Directions for this task
Reproduce each of the following records line for line, without changing anything.

Data provided

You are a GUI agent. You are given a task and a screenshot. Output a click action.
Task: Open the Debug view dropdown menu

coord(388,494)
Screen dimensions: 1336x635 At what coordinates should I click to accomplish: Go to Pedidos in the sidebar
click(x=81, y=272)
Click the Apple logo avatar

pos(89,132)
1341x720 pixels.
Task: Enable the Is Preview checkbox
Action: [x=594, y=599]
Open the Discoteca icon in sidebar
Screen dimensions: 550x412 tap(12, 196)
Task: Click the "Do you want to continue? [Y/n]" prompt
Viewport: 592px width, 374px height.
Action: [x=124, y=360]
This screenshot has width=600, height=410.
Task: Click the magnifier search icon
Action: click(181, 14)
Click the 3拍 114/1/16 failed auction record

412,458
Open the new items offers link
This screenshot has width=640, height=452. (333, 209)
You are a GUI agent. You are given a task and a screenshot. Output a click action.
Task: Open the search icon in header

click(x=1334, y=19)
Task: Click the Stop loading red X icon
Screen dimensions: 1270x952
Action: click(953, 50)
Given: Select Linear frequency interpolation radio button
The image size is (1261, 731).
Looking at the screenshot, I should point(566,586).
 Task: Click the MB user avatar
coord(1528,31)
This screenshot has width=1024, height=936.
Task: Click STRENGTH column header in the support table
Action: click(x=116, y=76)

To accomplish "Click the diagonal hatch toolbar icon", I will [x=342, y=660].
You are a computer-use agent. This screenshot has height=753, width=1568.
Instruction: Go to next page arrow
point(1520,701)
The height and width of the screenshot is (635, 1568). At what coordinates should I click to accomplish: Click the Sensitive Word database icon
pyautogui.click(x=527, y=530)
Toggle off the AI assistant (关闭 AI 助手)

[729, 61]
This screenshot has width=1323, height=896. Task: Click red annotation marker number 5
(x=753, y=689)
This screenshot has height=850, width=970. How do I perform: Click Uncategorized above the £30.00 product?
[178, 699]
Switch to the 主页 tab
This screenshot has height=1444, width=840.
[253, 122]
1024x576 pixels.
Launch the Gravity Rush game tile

Solved problem
You are a GUI agent. You are given a task and a screenshot. Output a click action.
Task: Open the Debug view dropdown menu

coord(388,494)
Screen dimensions: 1336x635 At what coordinates should I click to accomplish: Go to Pedidos in the sidebar
click(x=81, y=272)
Click the Apple logo avatar

pos(89,132)
1341x720 pixels.
Task: Enable the Is Preview checkbox
Action: [x=594, y=599]
Open the Discoteca icon in sidebar
Screen dimensions: 550x412 tap(12, 196)
Task: Click the "Do you want to continue? [Y/n]" prompt
Viewport: 592px width, 374px height.
Action: [x=124, y=360]
This screenshot has width=600, height=410.
Task: Click the magnifier search icon
Action: click(181, 14)
Click the 3拍 114/1/16 failed auction record

412,458
Open the new items offers link
This screenshot has width=640, height=452. (333, 209)
You are a GUI agent. You are given a task and a screenshot. Output a click action.
Task: Open the search icon in header

click(x=1334, y=19)
Task: Click the Stop loading red X icon
Screen dimensions: 1270x952
Action: click(953, 50)
Given: Select Linear frequency interpolation radio button
The image size is (1261, 731).
Looking at the screenshot, I should point(566,586).
 Task: Click the MB user avatar
coord(1528,31)
This screenshot has width=1024, height=936.
Task: Click STRENGTH column header in the support table
Action: click(x=116, y=76)

To accomplish "Click the diagonal hatch toolbar icon", I will [x=342, y=660].
You are a computer-use agent. This screenshot has height=753, width=1568.
Instruction: Go to next page arrow
point(1520,701)
The height and width of the screenshot is (635, 1568). At what coordinates should I click to accomplish: Click the Sensitive Word database icon
pyautogui.click(x=527, y=530)
Toggle off the AI assistant (关闭 AI 助手)

[729, 61]
This screenshot has width=1323, height=896. Task: Click red annotation marker number 5
(x=753, y=689)
This screenshot has height=850, width=970. How do I perform: Click Uncategorized above the £30.00 product?
[178, 699]
Switch to the 主页 tab
This screenshot has height=1444, width=840.
[253, 122]
1024x576 pixels.
Launch the Gravity Rush game tile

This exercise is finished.